WHAT THE TASK ASKS: Which rows contain the string "sidebar"? Find each of them, matching case exactly, and copy every such row in full.

RECORDS TO USE:
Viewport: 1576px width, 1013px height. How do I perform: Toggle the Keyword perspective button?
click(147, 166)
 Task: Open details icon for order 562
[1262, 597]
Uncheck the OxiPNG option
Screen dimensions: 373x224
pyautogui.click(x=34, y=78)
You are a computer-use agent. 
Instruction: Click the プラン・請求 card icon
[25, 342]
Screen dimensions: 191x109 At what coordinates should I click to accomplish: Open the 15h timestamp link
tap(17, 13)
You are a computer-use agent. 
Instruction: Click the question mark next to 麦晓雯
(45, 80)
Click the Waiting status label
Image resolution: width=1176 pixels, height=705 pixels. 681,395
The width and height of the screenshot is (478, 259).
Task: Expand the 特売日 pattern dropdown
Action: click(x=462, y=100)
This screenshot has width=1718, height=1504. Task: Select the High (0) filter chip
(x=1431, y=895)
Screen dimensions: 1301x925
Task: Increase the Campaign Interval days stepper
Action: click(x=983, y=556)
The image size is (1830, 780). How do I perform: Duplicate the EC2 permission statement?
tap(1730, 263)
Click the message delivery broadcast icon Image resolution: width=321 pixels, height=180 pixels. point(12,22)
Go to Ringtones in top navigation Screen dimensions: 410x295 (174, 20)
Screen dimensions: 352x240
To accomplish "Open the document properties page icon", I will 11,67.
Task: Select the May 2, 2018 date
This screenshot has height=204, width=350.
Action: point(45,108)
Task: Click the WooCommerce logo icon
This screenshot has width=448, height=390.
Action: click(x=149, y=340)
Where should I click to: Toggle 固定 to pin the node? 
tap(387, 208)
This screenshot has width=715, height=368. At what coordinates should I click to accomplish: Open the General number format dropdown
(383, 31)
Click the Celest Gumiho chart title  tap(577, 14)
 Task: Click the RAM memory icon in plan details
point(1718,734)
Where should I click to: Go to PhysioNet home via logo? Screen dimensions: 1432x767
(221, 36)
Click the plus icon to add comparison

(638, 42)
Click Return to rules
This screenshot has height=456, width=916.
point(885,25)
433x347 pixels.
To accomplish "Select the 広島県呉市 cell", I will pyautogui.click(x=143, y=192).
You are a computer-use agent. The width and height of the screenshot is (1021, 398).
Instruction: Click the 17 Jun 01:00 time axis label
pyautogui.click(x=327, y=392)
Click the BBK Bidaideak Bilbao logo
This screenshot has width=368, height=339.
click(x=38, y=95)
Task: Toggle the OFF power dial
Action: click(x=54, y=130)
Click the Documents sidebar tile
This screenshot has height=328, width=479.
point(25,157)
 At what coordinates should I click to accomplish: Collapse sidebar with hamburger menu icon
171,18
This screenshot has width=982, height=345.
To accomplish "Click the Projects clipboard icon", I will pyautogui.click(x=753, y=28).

SOLVED PROBLEM:
Click the Documents sidebar tile
 At what coordinates should I click to accomplish: Collapse sidebar with hamburger menu icon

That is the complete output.